Saved data entries:
Segment Open
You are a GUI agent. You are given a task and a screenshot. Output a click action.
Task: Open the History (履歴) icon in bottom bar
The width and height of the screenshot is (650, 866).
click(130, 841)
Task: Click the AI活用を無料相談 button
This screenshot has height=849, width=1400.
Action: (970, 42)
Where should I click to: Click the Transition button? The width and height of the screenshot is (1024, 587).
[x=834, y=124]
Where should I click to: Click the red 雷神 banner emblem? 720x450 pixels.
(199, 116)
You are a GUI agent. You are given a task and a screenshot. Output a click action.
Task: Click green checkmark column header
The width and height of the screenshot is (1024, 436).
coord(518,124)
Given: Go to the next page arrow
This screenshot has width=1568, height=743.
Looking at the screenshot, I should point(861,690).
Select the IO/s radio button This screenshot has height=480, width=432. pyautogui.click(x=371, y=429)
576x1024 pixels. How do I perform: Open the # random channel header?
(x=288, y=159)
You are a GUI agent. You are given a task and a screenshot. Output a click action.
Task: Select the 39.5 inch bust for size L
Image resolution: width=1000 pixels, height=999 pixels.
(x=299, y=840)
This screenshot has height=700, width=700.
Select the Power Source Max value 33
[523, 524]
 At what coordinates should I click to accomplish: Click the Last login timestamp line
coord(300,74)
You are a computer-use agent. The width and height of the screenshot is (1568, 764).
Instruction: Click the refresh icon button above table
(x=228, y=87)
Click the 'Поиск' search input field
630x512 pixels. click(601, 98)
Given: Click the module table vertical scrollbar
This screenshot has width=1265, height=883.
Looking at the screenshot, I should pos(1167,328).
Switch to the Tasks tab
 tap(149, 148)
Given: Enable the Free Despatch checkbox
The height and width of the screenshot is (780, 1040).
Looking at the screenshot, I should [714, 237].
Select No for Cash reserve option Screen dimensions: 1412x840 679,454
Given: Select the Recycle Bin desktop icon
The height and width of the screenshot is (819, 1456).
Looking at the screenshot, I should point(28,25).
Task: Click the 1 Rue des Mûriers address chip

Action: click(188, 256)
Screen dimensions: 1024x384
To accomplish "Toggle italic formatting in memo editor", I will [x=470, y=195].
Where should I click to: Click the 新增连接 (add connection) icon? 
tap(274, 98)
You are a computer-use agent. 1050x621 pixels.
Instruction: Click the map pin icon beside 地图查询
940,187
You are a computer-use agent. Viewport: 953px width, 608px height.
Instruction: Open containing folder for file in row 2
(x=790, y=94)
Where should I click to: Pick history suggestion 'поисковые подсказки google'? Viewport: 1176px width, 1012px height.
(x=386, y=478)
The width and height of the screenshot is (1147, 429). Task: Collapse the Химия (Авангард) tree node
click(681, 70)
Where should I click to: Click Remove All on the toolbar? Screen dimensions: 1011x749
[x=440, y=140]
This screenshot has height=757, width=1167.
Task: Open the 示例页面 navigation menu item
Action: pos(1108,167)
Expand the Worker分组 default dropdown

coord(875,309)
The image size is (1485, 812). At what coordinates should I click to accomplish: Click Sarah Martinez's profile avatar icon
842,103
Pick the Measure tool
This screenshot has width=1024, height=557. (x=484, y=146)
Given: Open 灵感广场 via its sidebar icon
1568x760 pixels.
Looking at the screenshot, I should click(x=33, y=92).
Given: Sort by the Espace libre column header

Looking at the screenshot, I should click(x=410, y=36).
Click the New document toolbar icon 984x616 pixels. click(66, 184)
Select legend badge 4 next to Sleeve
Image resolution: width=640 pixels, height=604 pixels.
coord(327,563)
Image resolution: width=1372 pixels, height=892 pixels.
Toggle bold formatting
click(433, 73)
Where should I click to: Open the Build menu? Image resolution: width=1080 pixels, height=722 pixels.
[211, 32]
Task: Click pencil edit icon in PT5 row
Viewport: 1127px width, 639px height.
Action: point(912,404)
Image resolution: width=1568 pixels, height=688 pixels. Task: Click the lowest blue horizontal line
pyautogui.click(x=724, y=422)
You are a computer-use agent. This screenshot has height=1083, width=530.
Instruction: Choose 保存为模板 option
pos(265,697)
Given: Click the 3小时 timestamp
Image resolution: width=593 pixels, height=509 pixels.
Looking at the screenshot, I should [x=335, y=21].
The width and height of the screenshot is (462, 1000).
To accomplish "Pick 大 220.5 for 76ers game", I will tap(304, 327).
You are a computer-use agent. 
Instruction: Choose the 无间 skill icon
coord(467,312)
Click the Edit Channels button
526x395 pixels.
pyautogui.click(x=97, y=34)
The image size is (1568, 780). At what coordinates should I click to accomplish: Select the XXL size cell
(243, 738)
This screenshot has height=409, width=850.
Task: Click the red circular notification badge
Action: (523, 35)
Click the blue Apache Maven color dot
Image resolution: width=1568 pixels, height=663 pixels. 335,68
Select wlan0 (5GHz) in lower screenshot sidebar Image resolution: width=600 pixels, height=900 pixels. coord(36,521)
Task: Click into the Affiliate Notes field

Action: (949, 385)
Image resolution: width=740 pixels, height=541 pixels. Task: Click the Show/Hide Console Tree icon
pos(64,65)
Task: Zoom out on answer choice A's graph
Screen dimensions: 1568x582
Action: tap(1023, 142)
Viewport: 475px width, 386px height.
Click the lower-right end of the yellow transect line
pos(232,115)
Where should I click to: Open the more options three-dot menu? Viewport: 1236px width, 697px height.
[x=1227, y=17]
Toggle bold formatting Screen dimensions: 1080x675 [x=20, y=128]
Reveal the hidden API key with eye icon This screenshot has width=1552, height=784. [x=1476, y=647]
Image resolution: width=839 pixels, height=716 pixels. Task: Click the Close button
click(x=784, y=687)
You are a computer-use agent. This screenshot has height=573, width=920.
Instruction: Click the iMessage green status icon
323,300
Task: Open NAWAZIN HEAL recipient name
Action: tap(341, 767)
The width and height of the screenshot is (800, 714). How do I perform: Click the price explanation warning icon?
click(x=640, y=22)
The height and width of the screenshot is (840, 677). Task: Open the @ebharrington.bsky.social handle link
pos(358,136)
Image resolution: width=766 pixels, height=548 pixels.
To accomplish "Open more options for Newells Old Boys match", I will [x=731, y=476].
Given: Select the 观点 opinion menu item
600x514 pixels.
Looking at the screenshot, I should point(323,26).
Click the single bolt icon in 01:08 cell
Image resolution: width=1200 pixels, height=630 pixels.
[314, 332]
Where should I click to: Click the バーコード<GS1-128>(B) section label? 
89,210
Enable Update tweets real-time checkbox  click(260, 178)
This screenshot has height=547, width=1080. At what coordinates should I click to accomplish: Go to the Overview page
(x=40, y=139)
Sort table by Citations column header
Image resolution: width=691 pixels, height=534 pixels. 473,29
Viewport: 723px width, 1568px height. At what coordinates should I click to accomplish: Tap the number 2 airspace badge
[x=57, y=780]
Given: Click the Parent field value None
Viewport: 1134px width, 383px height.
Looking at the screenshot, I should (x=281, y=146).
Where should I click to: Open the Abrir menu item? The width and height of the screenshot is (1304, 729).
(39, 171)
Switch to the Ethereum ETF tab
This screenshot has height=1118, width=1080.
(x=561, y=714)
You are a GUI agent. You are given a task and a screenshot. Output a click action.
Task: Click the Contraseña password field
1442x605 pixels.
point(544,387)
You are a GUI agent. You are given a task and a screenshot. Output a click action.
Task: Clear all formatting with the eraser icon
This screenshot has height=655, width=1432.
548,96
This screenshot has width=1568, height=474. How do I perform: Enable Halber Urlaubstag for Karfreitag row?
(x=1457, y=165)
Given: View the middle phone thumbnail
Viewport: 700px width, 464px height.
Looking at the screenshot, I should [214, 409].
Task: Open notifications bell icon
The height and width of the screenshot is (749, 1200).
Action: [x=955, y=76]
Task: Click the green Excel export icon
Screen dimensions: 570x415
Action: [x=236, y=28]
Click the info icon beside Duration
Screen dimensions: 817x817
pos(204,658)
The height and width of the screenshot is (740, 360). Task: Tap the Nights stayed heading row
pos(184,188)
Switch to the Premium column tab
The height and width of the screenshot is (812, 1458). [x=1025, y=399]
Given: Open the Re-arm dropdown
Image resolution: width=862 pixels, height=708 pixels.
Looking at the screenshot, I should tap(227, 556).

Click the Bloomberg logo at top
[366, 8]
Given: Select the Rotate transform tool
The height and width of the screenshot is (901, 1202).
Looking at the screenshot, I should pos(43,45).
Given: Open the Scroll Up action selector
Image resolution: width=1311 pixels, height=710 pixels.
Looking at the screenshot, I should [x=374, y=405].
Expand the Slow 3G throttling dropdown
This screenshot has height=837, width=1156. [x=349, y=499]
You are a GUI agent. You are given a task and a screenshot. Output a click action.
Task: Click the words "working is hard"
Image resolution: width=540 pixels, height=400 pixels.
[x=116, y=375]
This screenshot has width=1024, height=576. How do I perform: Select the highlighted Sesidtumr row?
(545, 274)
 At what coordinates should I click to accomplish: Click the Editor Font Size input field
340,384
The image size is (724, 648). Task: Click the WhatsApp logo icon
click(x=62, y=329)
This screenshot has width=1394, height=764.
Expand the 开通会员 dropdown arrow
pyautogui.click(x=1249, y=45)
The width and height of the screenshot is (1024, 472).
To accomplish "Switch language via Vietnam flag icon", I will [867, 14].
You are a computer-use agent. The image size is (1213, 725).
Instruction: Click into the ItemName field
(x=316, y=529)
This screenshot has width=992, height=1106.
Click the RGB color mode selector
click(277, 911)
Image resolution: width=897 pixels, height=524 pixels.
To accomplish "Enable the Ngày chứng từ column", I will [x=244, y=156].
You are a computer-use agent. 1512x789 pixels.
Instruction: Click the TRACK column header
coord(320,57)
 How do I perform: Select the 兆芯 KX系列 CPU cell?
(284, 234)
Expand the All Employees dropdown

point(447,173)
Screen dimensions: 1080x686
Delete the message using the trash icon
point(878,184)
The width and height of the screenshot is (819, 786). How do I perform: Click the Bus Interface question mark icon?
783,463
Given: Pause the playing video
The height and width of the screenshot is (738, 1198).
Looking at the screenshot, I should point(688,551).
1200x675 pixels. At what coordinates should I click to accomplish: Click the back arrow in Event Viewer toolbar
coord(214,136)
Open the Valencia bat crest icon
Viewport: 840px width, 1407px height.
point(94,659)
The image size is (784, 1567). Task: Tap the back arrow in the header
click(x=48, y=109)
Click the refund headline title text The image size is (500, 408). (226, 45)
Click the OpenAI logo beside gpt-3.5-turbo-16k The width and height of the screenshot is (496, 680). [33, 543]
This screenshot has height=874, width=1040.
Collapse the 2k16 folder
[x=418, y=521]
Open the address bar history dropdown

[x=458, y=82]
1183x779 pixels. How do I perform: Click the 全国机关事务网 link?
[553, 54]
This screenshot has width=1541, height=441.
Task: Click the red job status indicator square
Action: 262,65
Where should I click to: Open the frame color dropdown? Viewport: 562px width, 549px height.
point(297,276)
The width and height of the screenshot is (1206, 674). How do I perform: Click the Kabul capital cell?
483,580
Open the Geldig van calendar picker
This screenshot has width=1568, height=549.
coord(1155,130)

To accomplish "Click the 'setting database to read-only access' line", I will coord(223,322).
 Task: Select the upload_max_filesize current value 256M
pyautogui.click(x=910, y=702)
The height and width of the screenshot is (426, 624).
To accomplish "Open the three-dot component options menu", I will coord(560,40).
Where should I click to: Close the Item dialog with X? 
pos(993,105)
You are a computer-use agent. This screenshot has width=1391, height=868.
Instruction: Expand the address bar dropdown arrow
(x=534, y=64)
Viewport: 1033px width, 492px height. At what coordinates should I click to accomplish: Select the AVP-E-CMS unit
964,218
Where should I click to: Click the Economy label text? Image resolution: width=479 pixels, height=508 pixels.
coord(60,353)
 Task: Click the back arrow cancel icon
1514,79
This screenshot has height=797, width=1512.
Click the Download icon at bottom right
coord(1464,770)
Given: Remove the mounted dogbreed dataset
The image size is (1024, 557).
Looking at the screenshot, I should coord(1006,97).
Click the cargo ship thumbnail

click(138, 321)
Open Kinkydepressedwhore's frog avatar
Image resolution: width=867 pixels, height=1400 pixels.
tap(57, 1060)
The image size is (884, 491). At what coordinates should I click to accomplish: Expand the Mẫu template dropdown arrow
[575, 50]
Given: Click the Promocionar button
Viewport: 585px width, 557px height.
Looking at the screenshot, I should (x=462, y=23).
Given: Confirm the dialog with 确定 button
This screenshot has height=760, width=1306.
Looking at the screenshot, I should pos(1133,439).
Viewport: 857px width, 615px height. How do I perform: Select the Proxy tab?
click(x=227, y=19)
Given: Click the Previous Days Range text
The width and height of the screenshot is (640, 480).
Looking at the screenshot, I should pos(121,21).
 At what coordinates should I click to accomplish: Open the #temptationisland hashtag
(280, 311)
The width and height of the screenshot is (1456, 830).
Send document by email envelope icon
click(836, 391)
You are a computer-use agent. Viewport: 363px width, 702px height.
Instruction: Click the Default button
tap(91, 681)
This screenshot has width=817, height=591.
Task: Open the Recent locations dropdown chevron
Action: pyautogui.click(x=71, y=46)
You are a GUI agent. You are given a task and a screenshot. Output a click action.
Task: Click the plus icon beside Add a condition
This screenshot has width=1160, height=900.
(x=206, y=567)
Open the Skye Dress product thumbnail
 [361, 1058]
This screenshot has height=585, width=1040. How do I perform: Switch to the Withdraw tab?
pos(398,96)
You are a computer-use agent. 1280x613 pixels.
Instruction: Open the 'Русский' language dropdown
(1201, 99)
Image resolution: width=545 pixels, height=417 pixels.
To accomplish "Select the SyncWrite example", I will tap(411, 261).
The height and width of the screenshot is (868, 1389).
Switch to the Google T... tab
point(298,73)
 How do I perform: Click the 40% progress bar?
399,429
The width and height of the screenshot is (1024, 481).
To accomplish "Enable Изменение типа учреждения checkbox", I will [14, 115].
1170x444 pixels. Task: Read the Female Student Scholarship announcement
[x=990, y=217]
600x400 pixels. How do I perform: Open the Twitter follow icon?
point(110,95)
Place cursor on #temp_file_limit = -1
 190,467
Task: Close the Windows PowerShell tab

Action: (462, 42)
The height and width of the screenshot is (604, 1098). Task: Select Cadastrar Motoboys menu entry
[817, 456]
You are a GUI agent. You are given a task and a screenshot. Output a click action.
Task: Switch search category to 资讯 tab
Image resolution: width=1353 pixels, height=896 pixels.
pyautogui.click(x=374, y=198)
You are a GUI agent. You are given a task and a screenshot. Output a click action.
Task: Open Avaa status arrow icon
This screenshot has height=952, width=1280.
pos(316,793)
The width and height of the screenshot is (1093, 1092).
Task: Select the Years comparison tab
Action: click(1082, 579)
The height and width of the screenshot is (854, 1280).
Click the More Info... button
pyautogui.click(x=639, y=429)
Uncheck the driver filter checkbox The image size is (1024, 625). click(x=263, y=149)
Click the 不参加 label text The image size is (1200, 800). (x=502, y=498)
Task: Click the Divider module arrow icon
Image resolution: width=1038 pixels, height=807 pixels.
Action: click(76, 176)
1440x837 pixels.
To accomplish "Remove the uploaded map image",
Segment Closed
Print exactly the lines from the beginning of the entries through the line with "Task: Select the 39.5 inch bust for size L". Output nothing more.

Answer section -
You are a GUI agent. You are given a task and a screenshot. Output a click action.
Task: Open the History (履歴) icon in bottom bar
The width and height of the screenshot is (650, 866).
click(130, 841)
Task: Click the AI活用を無料相談 button
This screenshot has height=849, width=1400.
Action: (970, 42)
Where should I click to: Click the Transition button? The width and height of the screenshot is (1024, 587).
[x=834, y=124]
Where should I click to: Click the red 雷神 banner emblem? 720x450 pixels.
(199, 116)
You are a GUI agent. You are given a task and a screenshot. Output a click action.
Task: Click green checkmark column header
The width and height of the screenshot is (1024, 436).
coord(518,124)
Given: Go to the next page arrow
This screenshot has width=1568, height=743.
Looking at the screenshot, I should point(861,690).
Select the IO/s radio button This screenshot has height=480, width=432. pyautogui.click(x=371, y=429)
576x1024 pixels. How do I perform: Open the # random channel header?
(x=288, y=159)
You are a GUI agent. You are given a task and a screenshot. Output a click action.
Task: Select the 39.5 inch bust for size L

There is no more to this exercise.